で、私は、誰だつて関ふものか――と思つて跳ね起きた。
「……何ツ云つてやがんだい、べらぼう奴……グググ……」
突然、そんな音響がしたので、気をつけて見ると、それは眠つてゐる人の寝言であつたから私は、遠慮して部屋を抜け出さうとすると、なほもその人の寝言は意味も解らずに続いてゐるかと思ふと、やがて、それは何とも名状し難い不思議な、強ひて聯想を求めるならば鳥のかけす[#「かけす」に傍点]の鳴声のやうな、苦悶に似た叫びを挙げたりした。
――そんな奇声では、夢も醒めたか知ら? と思つて振り返つて見たが、相変らずその人は無何有の奈落で安心してゐる模様であつた。
ともかく、それは、男も男、たしかめるまでもなく度えらい男の、濁りを湛へたばす[#「ばす」に傍点]であると思ふと――私は何といふこともなしに吻つとして、著たまゝ寝てゐた著物の兵古帯などを締め直してゐると、間断なく鼾声と寝言が入れ交つてゐたが、寝返りを打つ拍子に彼は、家鳴りをたてゝ力一杯側らの壁を蹴つた。
それでも彼は、未だ夢が醒めないばかりか、頭だけを被著の中にかくして、不図私が見ると鬼のやうに逞しい荒くれた毛脛の二本の脚部をすつかり露出して、加けに、今、壁を蹴つた方の脚は、蹴つたまゝの有様で、壁の中腹にぬくぬくと立てかけて、休んでゐた。――もう一本の脚は(私は斯んなことを記述するのは実に閉口なのであるが、或る必要を覚えるので余儀なく誌すのであるが――。)私の蒲団の裾の方にふん張つて、膝をぎつくりと四角に曲げてゐた。また、一本の腕は、ぬつと頭の上に突き出て、枕をあらぬ方へ突き飛してゐた。

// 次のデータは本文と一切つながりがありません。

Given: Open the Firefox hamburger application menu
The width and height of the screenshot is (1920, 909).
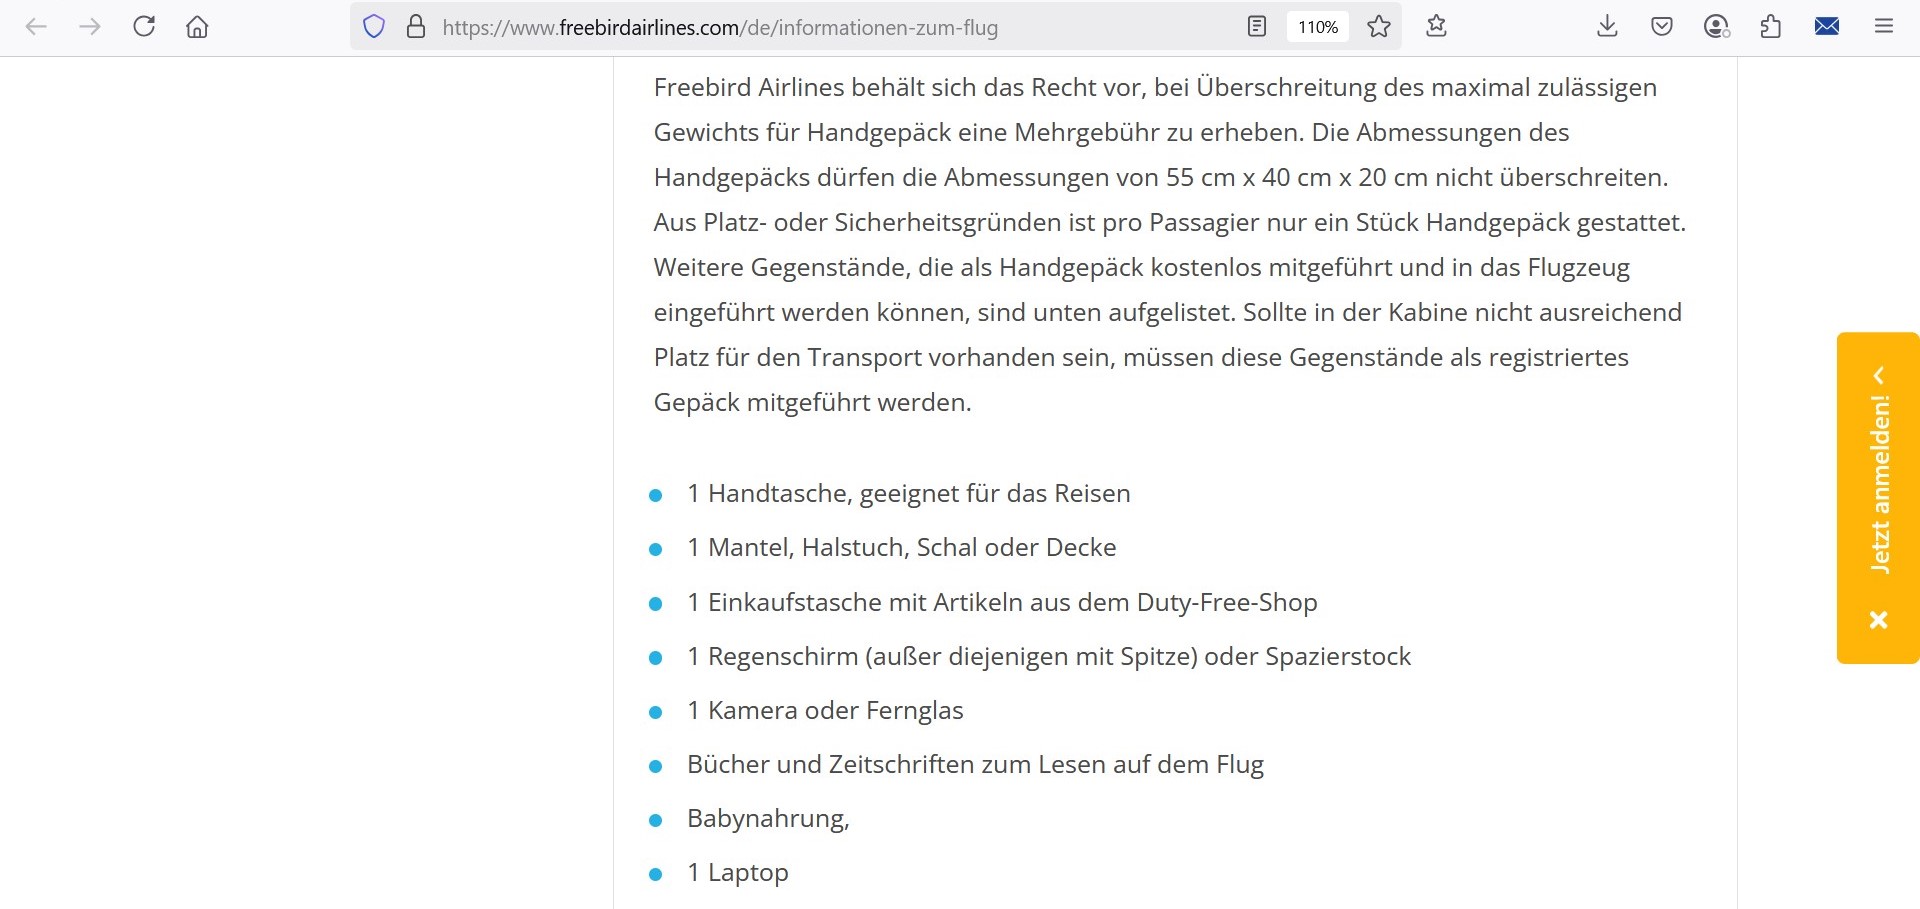Looking at the screenshot, I should tap(1884, 27).
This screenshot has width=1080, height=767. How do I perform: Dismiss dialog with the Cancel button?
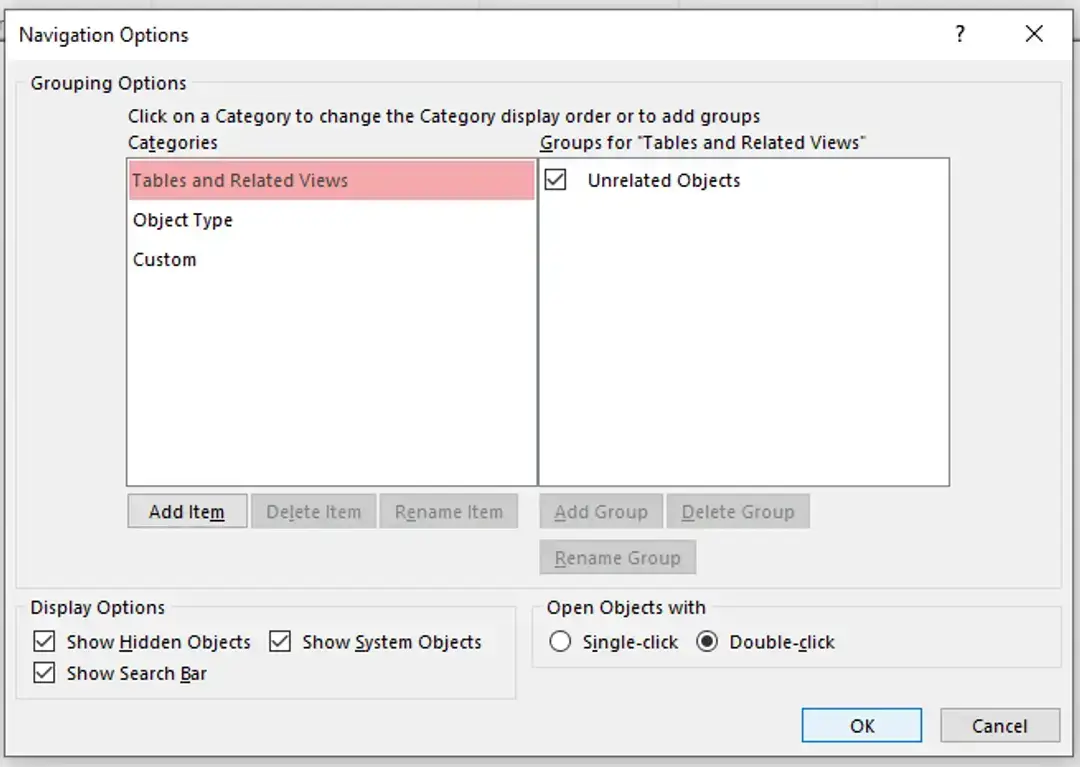(1000, 725)
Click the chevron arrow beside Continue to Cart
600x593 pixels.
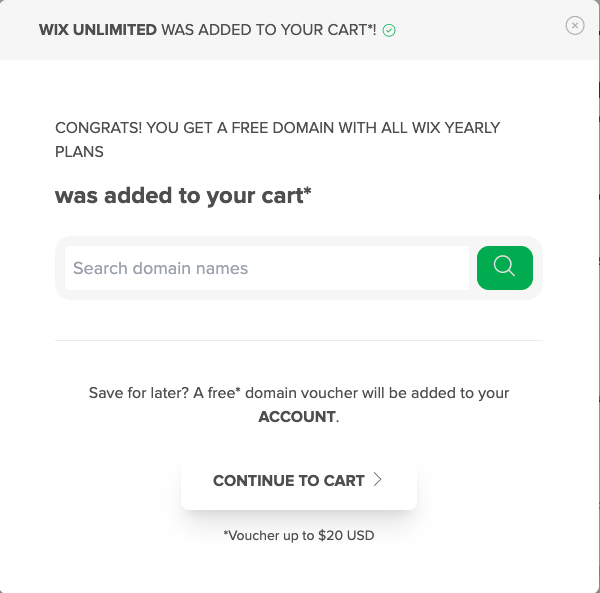377,479
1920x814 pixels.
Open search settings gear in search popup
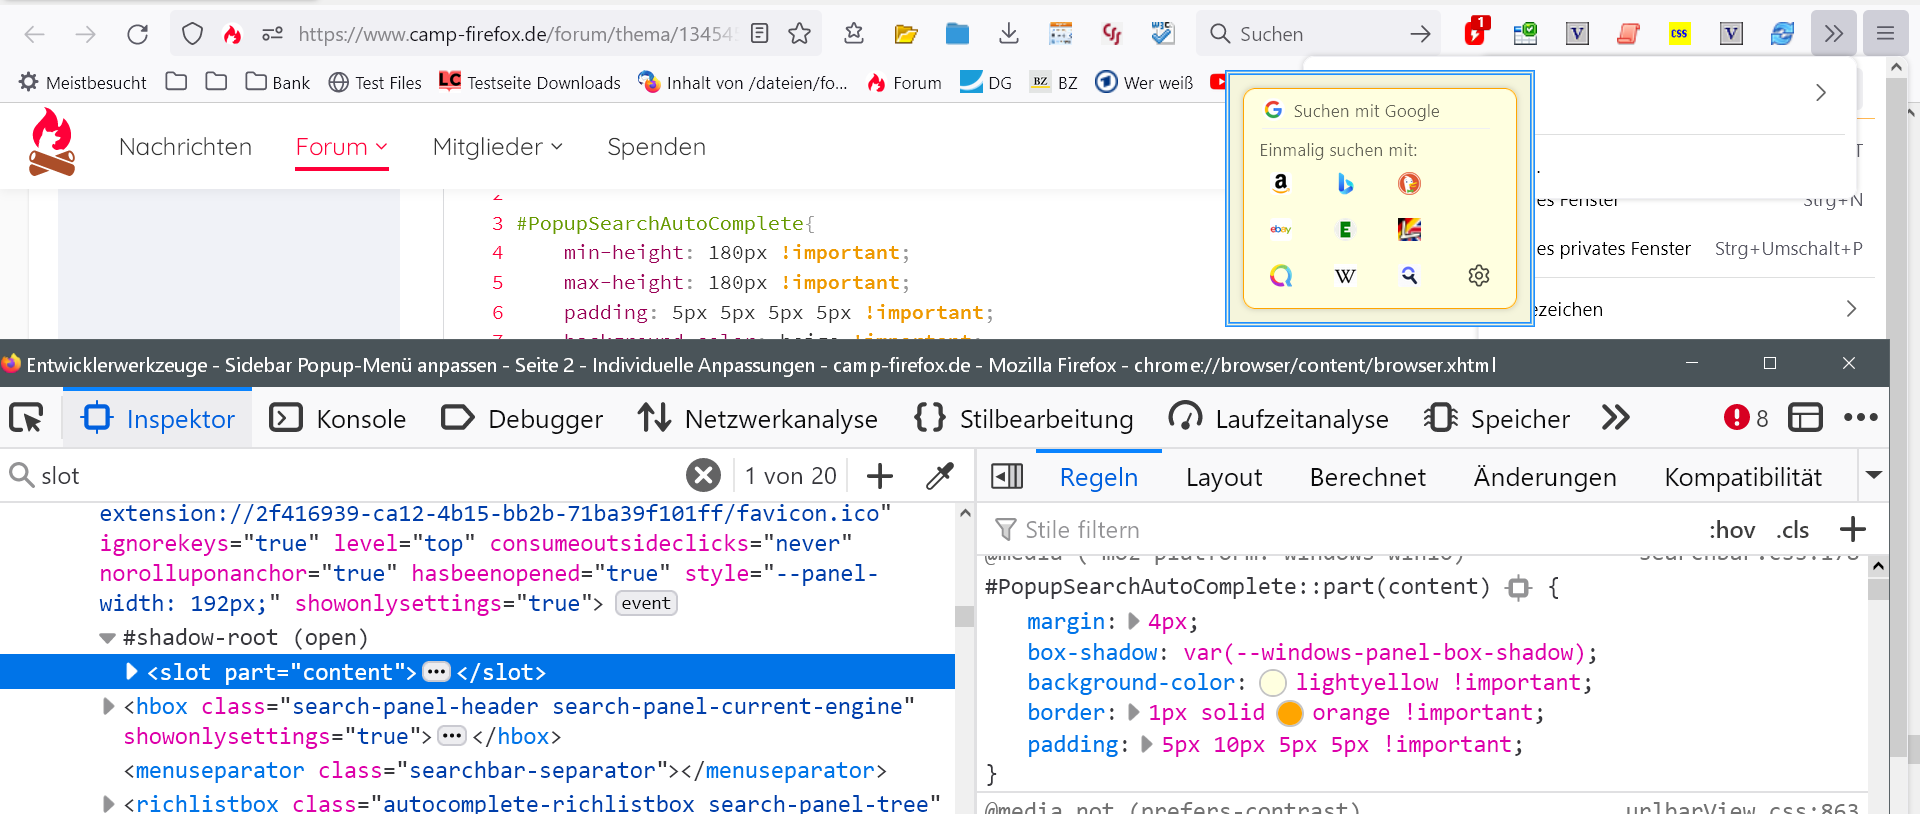1478,276
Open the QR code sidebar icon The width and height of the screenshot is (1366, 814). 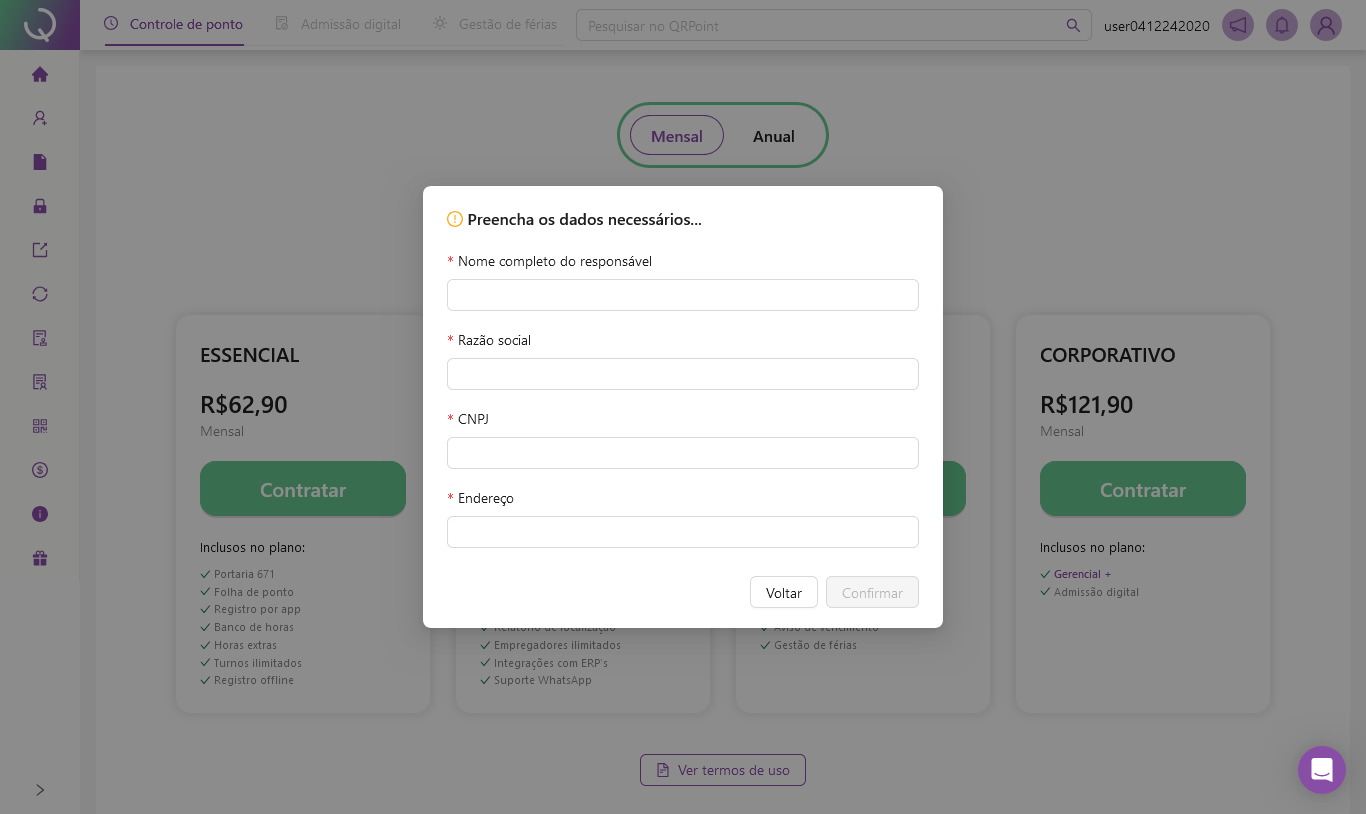pos(40,426)
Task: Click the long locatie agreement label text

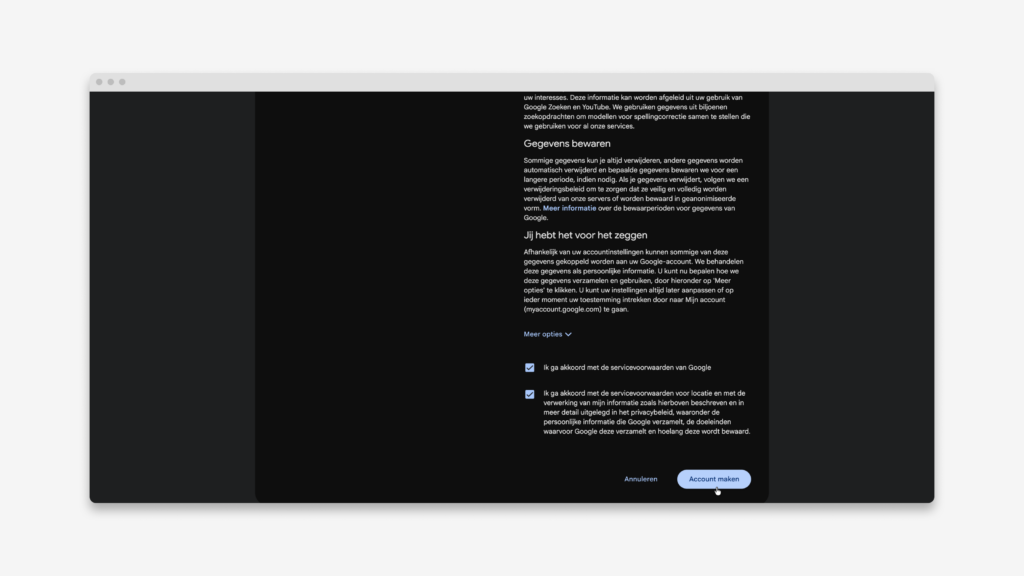Action: coord(647,412)
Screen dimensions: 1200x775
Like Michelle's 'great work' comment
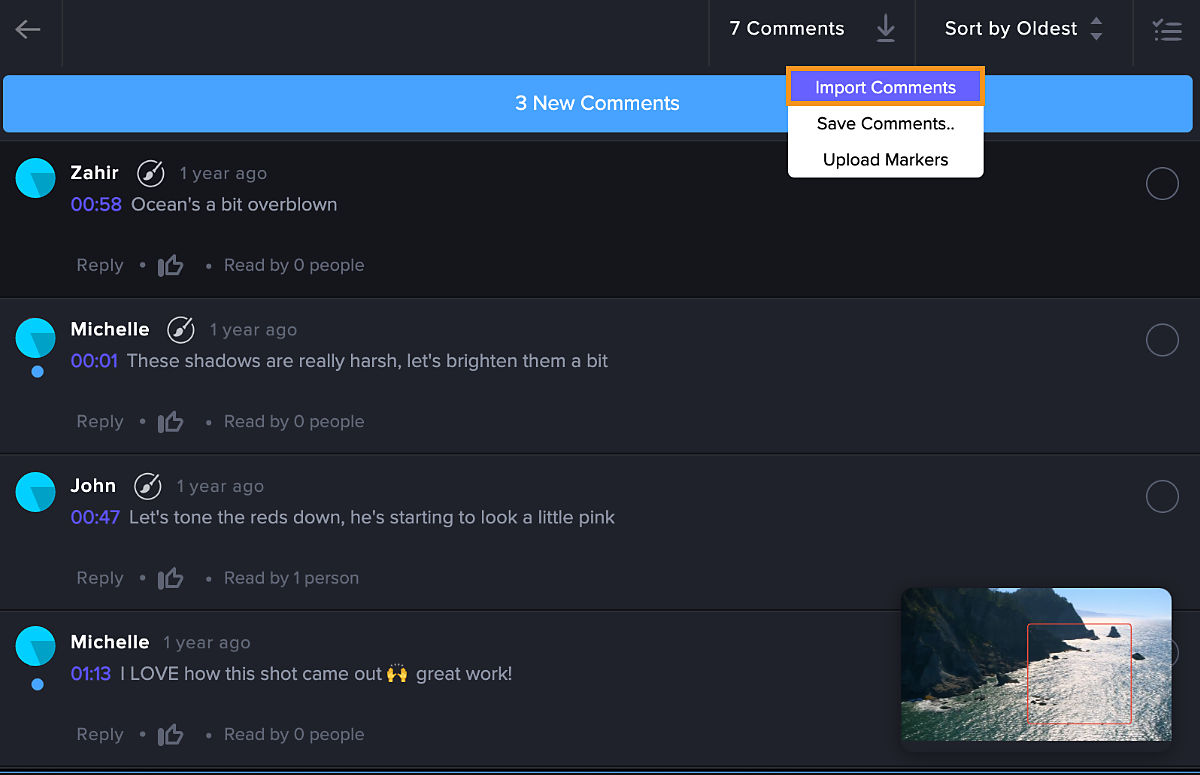click(x=170, y=733)
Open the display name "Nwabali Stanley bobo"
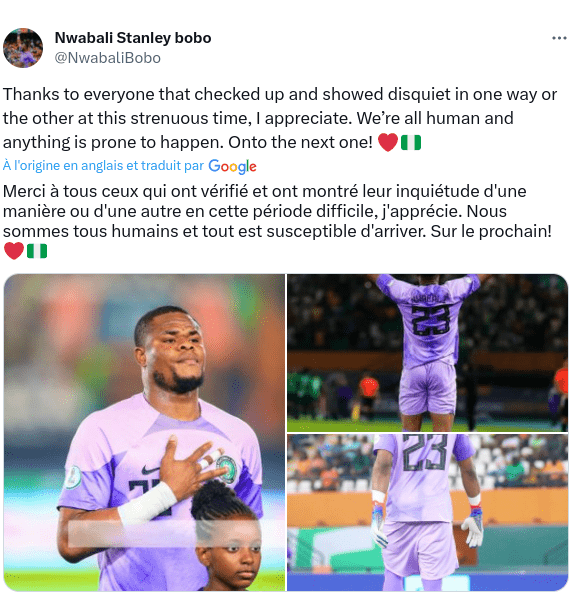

一体誰だらう、和尚か知ら、R村の加茂村長かしら――左う私が首を傾けたのは、常々和尚は、自ら「雷の如き軒声」と称して、自分のうたゝ寝の態を自慢してゐたし、またR村の加茂と称ふ大酒家の老村長は、自分は、寝言であらゆる秘密を口走る習慣があるので、うつかりしたところには泊れない、君となら――と私を指して、一処に旅行をしても平気であるがといふことを云つてゐたので、私は二人の何れかを聯想したのであつたが、若し私が、単に、その寝姿を眺めて、知人を想ひ浮べるならば万一的が外れた場合に、たとへそれが私の秘かな呟きであつたにしても、私は満腔の恥を強ひられねばならぬであらう――ことほど左様に、その人の寝像たるや世にも猛々しく、あられもない姿であつた。